━━━ Reading passage ━━━

The current dataset spans operations from 2010 to the present, across multiple geographic regions and actor types. Coverage is stronger for operations involving NATO-aligned states, reflecting the availability of English-language open sources. This is an acknowledged bias, not a deliberate editorial choice. Operations involving non-Western actors are included where public documentation is sufficient for structured analysis.
The platform analyses cyber operations through three lenses — escalation, infrastructure, and governance — each with its own methodology documented in subsequent sections. Not every incident is equally well-documented across all three; the Atlas notes where evidence is thinner rather than filling gaps with speculation.
Inclusion Criteria
Each incident in the dataset must satisfy at least three of the following conditions to be included:
- Attributed (publicly or by government statement) to a state or state-affiliated actor
- Produced effects beyond the immediate target (collateral, cascading, or cross-border)
- Triggered a formal governance response (attribution statement, sanctions, indictment, regulatory change)
- Documented by at least two independent source categories (government, vendor, academic, journalistic, legal)
- Relevant to at least two of the three analytical lenses (escalation, infrastructure, governance)
These criteria are applied with analytical judgement, not mechanically. Borderline cases are included when they offer distinctive teaching value — for example, an operation with moderate technical impact but unusual governance consequences may be more instructive than a technically sophisticated operation that provoked no policy response.
Cases are excluded when documentation is insufficient for structured analysis across multiple lenses, when attribution remains too uncertain to support meaningful comparison, or when the operation does not rise to the level of strategic significance defined above. Exclusion is not a judgement that the operation was unimportant — it reflects the practical limits of open-source analysis.
The three-of-five threshold is a guideline, not a rule. The purpose of the criteria is to ensure that every included case can be meaningfully analysed and compared, not to create a mechanical filter that might exclude important edge cases.
Source Hierarchy
Sources are weighted by category. The hierarchy reflects proximity to primary evidence and institutional accountability, not a claim that any single category is sufficient or free from bias:
- Government advisories and legal documents — CISA alerts, DOJ indictments, court filings, official attribution statements, UN reports. These carry institutional weight and legal accountability, but they also reflect policy priorities. Governments may attribute selectively, and advisory quality varies across jurisdictions.

━━━

Write out the passage of the cyber operations methodology text that begins at the words "- Triggered a" and stops after "academic, journalistic, legal)".

━━━ Record excerpts ━━━

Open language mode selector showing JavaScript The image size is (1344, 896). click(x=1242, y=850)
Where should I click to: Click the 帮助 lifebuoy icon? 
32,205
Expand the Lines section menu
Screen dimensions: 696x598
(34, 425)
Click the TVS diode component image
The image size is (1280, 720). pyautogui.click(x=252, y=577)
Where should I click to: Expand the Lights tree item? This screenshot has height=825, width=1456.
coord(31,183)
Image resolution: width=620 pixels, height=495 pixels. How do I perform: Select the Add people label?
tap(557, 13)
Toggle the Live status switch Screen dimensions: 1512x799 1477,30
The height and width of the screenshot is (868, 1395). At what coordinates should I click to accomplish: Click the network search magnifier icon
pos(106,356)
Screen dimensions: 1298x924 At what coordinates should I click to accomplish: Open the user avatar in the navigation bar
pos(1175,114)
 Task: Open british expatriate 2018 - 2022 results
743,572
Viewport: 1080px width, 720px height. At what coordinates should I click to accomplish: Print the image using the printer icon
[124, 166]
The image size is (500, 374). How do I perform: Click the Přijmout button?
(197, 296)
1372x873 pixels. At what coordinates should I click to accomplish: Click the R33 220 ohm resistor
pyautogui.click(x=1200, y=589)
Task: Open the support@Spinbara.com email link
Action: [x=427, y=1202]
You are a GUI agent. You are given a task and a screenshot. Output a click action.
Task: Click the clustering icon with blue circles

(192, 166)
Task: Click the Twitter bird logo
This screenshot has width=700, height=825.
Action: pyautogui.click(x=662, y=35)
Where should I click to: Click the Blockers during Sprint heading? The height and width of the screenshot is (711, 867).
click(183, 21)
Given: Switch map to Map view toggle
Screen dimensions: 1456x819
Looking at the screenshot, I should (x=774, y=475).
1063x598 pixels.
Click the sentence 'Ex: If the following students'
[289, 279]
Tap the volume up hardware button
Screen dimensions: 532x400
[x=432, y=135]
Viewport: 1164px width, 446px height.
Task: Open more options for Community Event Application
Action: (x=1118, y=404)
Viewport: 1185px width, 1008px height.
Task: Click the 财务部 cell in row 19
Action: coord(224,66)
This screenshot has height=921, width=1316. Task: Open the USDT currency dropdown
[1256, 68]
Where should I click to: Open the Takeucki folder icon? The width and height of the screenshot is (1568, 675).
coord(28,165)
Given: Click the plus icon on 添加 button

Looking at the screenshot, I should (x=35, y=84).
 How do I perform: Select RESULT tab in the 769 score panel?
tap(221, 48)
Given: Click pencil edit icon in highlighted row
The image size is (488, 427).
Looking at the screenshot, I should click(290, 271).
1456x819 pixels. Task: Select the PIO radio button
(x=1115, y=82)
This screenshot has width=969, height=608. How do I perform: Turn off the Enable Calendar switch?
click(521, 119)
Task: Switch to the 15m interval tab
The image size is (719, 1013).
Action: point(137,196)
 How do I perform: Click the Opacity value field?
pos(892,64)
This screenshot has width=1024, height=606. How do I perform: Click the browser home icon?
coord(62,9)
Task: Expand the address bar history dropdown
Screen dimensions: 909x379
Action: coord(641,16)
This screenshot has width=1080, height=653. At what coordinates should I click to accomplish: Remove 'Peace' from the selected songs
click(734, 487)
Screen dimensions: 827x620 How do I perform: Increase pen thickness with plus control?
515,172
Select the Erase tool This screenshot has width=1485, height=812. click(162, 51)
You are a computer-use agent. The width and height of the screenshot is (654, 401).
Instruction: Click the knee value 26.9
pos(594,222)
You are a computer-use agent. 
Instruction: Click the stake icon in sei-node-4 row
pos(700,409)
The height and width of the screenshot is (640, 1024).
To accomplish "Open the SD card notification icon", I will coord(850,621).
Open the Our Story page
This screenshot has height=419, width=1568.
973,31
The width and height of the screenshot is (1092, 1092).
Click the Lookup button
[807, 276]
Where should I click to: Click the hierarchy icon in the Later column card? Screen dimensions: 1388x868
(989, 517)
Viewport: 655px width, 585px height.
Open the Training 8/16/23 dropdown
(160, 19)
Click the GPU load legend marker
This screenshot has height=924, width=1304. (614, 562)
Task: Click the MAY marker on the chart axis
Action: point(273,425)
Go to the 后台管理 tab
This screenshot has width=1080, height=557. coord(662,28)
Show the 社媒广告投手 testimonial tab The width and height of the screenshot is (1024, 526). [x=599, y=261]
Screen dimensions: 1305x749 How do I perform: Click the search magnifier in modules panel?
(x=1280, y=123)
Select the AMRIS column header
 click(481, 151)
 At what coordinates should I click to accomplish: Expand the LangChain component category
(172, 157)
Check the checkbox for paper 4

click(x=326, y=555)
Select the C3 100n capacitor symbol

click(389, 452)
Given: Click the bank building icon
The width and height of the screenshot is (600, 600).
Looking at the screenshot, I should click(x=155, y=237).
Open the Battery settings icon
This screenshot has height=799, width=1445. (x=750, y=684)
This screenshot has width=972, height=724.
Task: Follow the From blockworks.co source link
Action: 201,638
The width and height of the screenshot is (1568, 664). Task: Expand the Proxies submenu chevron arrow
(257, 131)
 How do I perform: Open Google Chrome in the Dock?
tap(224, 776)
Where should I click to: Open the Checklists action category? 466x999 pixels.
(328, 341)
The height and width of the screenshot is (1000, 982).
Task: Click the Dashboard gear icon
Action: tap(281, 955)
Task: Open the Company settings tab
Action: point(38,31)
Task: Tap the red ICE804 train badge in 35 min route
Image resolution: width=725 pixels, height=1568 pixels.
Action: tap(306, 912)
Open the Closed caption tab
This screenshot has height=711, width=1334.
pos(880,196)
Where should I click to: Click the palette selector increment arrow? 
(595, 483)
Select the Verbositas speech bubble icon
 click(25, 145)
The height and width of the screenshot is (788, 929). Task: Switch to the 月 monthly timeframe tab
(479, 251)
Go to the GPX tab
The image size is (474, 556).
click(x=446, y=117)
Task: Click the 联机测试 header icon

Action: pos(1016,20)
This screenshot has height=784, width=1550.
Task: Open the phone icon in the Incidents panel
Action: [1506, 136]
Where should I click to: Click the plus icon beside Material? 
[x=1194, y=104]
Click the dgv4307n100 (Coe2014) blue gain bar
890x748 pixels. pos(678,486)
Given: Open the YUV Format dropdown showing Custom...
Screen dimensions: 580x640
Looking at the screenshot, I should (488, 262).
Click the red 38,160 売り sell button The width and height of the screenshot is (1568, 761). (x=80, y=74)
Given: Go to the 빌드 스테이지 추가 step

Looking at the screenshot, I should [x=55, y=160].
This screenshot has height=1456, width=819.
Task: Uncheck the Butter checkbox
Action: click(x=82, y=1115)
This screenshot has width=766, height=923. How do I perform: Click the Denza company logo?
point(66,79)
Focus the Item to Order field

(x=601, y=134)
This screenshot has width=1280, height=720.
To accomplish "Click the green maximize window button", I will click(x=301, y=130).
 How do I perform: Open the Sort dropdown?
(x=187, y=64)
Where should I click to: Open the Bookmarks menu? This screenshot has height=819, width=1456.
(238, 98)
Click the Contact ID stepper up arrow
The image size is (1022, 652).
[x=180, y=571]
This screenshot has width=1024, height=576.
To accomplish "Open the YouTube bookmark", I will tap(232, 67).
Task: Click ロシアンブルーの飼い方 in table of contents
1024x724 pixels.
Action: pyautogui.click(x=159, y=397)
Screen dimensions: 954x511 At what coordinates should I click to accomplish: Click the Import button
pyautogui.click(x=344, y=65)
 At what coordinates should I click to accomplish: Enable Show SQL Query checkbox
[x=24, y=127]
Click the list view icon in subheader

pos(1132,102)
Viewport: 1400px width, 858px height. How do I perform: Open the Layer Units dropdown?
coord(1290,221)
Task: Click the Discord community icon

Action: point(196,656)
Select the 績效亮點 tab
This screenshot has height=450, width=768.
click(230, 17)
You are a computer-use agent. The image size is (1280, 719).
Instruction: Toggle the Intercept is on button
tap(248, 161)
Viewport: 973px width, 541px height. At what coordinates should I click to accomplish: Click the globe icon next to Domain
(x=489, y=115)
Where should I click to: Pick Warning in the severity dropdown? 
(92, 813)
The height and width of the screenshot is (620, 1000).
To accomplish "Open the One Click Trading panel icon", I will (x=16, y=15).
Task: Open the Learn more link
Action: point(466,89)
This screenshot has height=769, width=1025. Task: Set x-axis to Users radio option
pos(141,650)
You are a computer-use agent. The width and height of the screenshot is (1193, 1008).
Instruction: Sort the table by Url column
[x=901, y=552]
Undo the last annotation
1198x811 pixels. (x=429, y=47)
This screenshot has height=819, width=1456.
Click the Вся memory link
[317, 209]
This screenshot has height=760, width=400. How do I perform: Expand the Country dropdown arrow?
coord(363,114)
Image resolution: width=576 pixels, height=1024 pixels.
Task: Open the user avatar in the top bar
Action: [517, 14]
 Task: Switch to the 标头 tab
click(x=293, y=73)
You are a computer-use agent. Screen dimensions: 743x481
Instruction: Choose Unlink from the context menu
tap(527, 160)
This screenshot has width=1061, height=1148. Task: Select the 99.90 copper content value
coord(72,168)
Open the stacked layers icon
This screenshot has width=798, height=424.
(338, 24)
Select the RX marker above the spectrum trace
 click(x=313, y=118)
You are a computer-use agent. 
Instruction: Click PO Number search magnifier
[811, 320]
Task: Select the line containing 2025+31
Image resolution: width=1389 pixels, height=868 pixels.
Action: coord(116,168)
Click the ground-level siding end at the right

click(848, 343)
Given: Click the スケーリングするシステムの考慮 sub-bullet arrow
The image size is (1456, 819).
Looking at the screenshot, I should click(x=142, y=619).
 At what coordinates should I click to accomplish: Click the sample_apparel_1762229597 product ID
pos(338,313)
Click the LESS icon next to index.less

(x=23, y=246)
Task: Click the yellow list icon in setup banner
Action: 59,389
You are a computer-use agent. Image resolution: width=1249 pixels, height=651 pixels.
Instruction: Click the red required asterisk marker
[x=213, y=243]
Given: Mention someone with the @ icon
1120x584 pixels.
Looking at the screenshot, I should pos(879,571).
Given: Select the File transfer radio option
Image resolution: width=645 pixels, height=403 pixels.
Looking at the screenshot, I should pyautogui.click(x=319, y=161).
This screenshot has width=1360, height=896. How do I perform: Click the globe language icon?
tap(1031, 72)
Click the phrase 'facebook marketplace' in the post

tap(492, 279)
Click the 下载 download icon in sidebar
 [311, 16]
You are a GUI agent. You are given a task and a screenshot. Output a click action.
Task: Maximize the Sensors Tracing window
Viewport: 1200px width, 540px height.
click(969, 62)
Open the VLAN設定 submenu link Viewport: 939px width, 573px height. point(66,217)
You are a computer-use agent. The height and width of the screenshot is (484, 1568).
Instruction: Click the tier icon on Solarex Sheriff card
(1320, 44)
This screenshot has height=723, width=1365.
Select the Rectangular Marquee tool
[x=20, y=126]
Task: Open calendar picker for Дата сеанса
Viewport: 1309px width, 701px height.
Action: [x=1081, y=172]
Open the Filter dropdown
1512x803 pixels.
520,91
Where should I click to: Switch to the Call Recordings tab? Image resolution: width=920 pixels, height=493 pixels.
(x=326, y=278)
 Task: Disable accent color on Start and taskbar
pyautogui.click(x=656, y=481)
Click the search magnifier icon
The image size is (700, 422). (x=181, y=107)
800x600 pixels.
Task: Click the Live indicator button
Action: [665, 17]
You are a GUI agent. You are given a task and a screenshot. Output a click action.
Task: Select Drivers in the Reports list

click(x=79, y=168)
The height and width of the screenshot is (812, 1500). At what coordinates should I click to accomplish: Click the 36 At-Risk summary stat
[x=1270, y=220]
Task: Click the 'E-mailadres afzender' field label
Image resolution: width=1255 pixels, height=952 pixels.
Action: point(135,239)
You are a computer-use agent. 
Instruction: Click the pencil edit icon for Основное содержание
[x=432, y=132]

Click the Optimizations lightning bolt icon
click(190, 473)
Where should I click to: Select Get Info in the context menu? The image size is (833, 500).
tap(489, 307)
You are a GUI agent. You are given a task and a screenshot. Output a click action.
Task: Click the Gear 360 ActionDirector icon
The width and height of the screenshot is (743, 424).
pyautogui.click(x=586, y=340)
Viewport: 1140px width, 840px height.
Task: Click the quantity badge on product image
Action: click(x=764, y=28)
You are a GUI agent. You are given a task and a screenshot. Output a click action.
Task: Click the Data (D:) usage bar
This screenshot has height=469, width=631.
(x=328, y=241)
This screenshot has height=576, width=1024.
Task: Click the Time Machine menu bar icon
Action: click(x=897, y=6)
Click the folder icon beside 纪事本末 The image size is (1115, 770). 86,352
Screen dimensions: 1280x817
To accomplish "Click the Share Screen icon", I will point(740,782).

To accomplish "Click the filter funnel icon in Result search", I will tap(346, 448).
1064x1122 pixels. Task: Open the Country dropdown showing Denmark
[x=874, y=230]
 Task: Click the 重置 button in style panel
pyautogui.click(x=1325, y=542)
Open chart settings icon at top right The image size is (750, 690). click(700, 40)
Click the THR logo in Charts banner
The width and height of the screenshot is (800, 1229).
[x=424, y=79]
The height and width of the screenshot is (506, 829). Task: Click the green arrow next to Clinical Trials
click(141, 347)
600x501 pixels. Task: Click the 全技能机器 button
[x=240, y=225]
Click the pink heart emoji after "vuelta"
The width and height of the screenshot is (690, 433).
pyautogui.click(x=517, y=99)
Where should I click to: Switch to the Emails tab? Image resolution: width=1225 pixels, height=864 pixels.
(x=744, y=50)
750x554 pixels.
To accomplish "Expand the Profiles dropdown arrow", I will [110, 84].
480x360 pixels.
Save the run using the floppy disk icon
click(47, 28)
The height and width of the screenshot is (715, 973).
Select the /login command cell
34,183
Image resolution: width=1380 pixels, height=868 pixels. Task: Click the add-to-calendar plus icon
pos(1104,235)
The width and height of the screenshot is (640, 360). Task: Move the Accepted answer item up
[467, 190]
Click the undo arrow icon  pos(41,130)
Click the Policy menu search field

━━━

### Expected answer
- Triggered a formal governance response (attribution statement, sanctions, indictment, regulatory change)
- Documented by at least two independent source categories (government, vendor, academic, journalistic, legal)